# Sweet Cream Goldens - Nine Mile Falls, WA?



## wayfinder (Sep 18, 2013)

Hi All,

We're looking to get a puppy. It will be our first time, our last three goldens (all at the bridge) were rescues or adoptions. My plan is to get a puppy, wait about 6 or 9 months and adopt again. 

I've been scouring the internet and this forum and would love it if someone would give me their opinion on this breeders clearances:

English Cream Golden Retriever Puppies

That's one of her girls - it just links to the K9data database - no dates on any of the clearances.

I like the idea of a "creamy" golden - my last three were traditional golden color. 

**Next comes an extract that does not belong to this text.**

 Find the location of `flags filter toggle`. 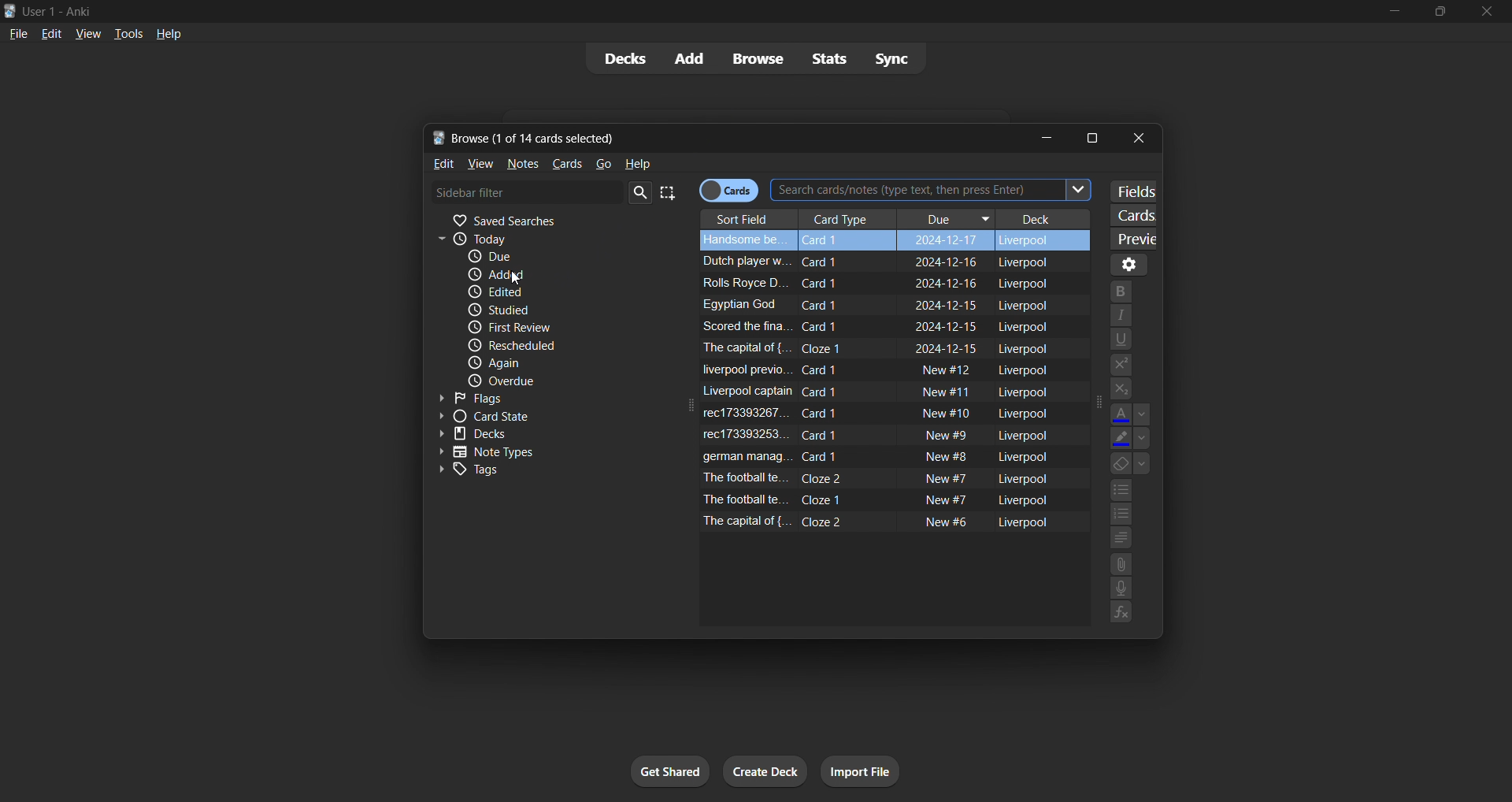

I'd very much appreciate any of your thoughts on the clearances and this breeder in general.

Thanks ahead of time!

Michelle:wave:


----------



## ArchersMom (May 22, 2013)

They're asking $2,500 per puppy? That's very high for the area and would concern me. I'll let the more experienced members go into details about the clearances since I don't want to mislead you but with what experience I do have I'd keep looking and see if you can find someone better.


----------



## randomBvR (Dec 26, 2013)

English Goldens are different from American, and if you've never come across one before rest assured you will fall in love!

2500 is on the low end for an English, at least in California. I can't click on the links to the pedigrees. Ask the breeder to see the clearances, then you will see dates. Eyes should be done every year

Sent from Petguide.com Free App


----------



## ArchersMom (May 22, 2013)

I purchased my boy from a breeder in southern Washington for $1,000 one year ago. His father is English lines and his mother was American. She had full english lines puppies for a bit more but nowhere near $2,500. They were about $1,600-$1,800 I think for the full english. Regardless, you shouldn't be paying that much more for a puppy just because it's from english lines. Maybe if the parents were truly spectacular AKC champions but these aren't.


----------



## ArchersMom (May 22, 2013)

Washington Club puppy referrals from the AKC website 

Golden Retriever Puppies

EGRC-Breeders


----------



## tippykayak (Oct 27, 2008)

Some dogs on that site have full clearances (though the CERFs are largely from 2011, so check that they've been updated on breeding dogs, since eye clearances should be done every year). But some have claims of European clearances that are impossible to verify; again, not necessarily a deal breaker, but something to check into. 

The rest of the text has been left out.